Waters had known Cole since he was four years old. They’d experienced the frictions common to any friendship over time, magnified by the tensions of a business partnership, but Cole had never truly screwed him. Waters wasn’t worried about outright betrayal. What worried him was weakness. Cole had vices. All men did, but Cole was exceptionally bad at resisting temptation. He drank, gambled, and chased women, and he was loose with money. In his youth he had been good about keeping his own counsel, but lately even that virtue had begun to erode.
“Let me help you, Rock,” Cole said in a quiet voice. “Everybody needs a little help sometimes.”
“I don’t,” Waters said, suddenly sure. “But I appreciate it.”
He saw disappointment in his partner’s eyes. It was human nature. When we feel weak, it comforts us to know that others share our vulnerabilities. But Waters could not afford to reveal his. Not to Cole. If he needed a confessor, he would have to choose very carefully.
“I need to get to work on that map,” he said. “The one you were after me about last week.”
Cole nodded but did not get up. “Be sure, Rock. Because once you take a fork in the trail, you can’t always get back to the same spot. You know?”
“I’m good,” Waters assured him. “No worries.”
Cole looked far from convinced, but he heaved himself out of the chair and walked to the door. Before he went out, he turned and gave Waters a mock salute that seemed to say, “I did my best. You’re on your own. Good luck.” Then he went out.

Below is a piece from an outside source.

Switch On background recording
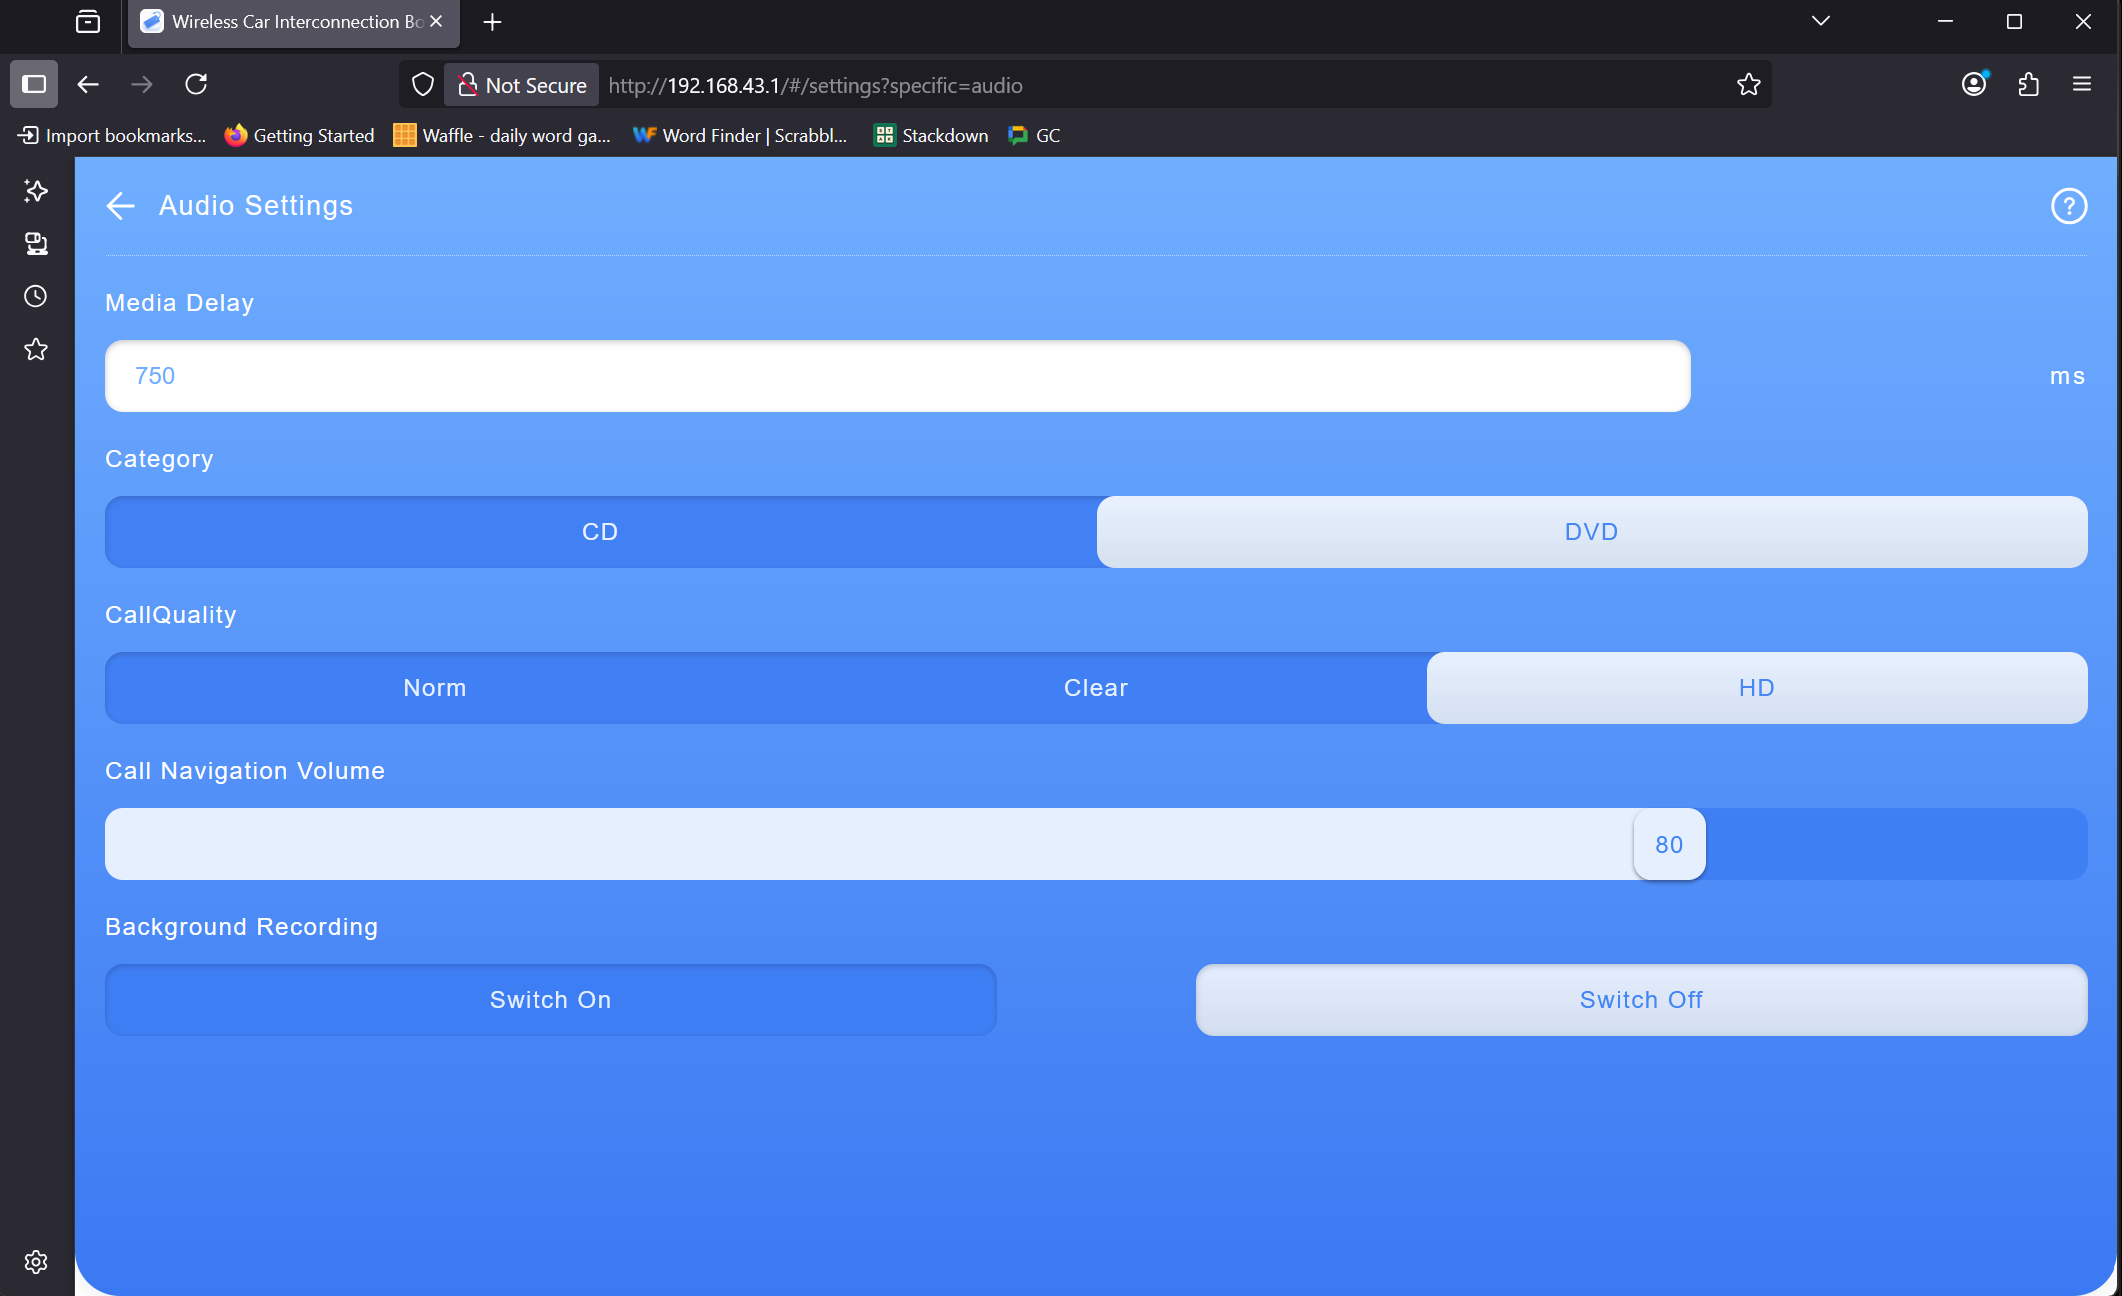Screen dimensions: 2122x1296 [550, 1000]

The rest of the day passed in a disjointed sequence of detached, fuguelike states interrupted by mundane phone calls. At one point he buzzed Sybil to bring him the newspaper, then remembered that Eve’s body had been discovered six hours after the paper hit the streets. There would be plenty of coverage tomorrow, though. Penn Cage’s girlfriend had probably been working the story like a pit bull from the moment Eve’s body was found. But he needed a faster source of information than tomorrow’s paper. He needed to know what the police knew. Had any hotel guests heard screaming from room 324? Had anyone come forward with knowledge about Eve’s recent activities? What kind of trace evidence had they taken from the scene?

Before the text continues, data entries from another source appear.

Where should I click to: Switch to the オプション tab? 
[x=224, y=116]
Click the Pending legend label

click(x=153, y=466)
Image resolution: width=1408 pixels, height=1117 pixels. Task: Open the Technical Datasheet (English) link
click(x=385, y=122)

His phone buzzed, and he snapped out of his reverie.
“Your wife on line one,” Sybil informed him.
“I’ve got it.” He hit the button. “Hey, Lil.”
“Have you heard about Eve Sumner?”
“I heard.”
“Isn’t it just unbelievable?”
No….
“It is.”
The open line hissed in his right ear.
“John, I’ve been thinking.”
He waited.
“The rumor is, Eve was meeting someone at the hotel, and whoever it was killed her.”
“I haven’t heard that.”
“Oh, you know she was. Having an affair, I mean. That was what Eve did. She couldn’t find the love she needed, so she just kept looking. And ever since I heard about it, all I can think about is us.”
“Us? Why?”
“Because…I know you were gone last night.”

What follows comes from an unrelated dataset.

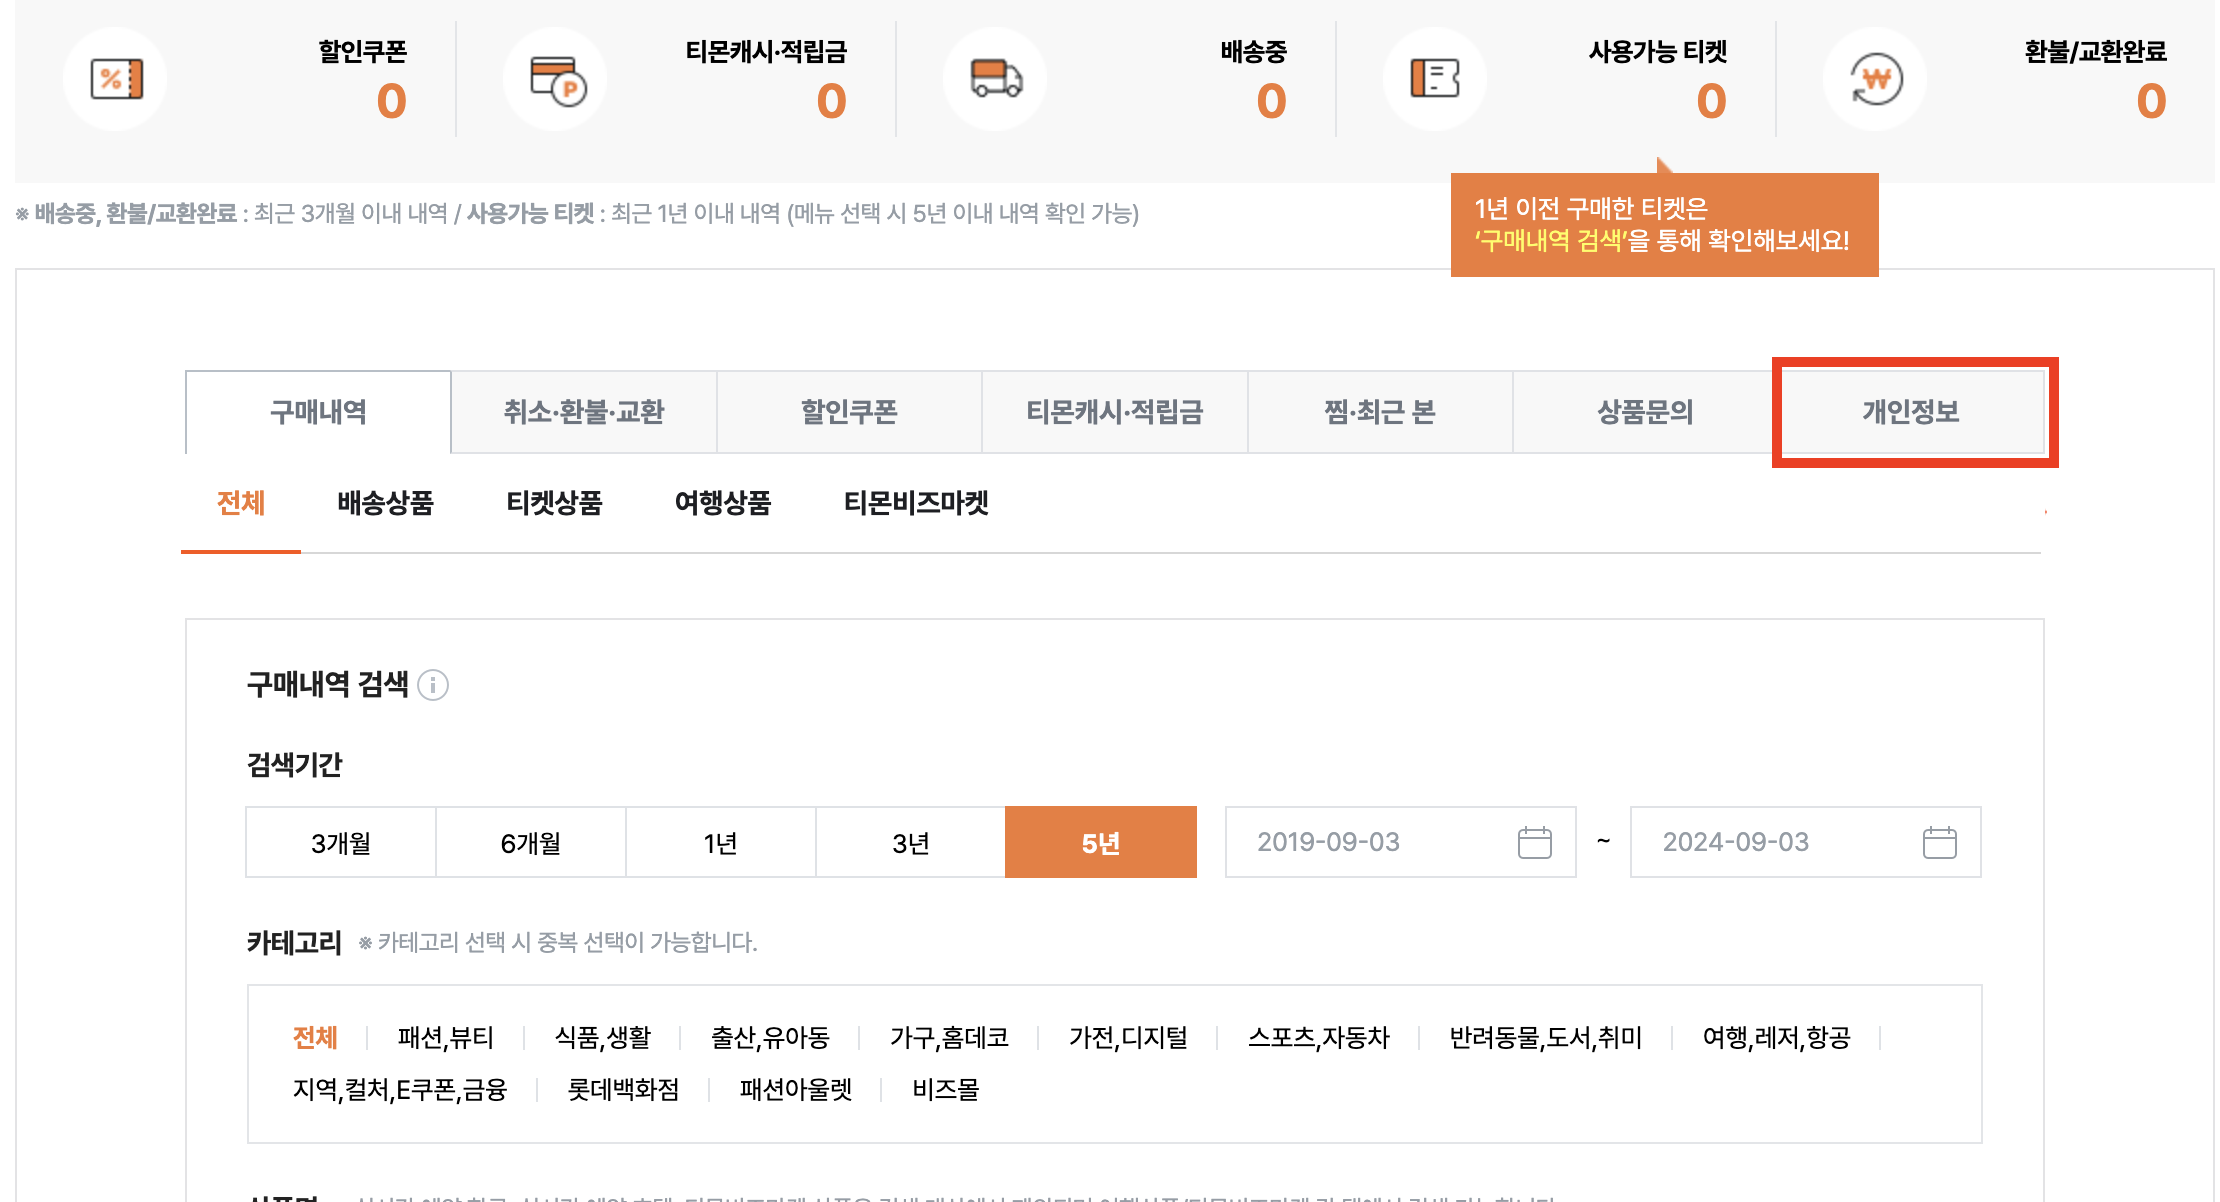The height and width of the screenshot is (1202, 2220).
Task: Open the 개인정보 tab
Action: tap(1913, 411)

His chest tightened so suddenly that he found it hard to breathe.
“I know you were probably just taking a ride like you do sometimes. But think if you had been doing something. I couldn’t blame you if you were. Not with the way things have been between us. And what happened to Eve…that kind of thing could happen to anybody. When you’re desperate, and you go looking in the wrong places for something you should have at home—”
“Lily, don’t,” he said, surprised by the hysteria in her voice.
She sobbed, then choked it back. “I’m so
stupid
. It makes me so angry to know something is wrong with me and not be able to change it. I know I’ve said that before, but now…I just have to, John. I have to change. Life’s too short.”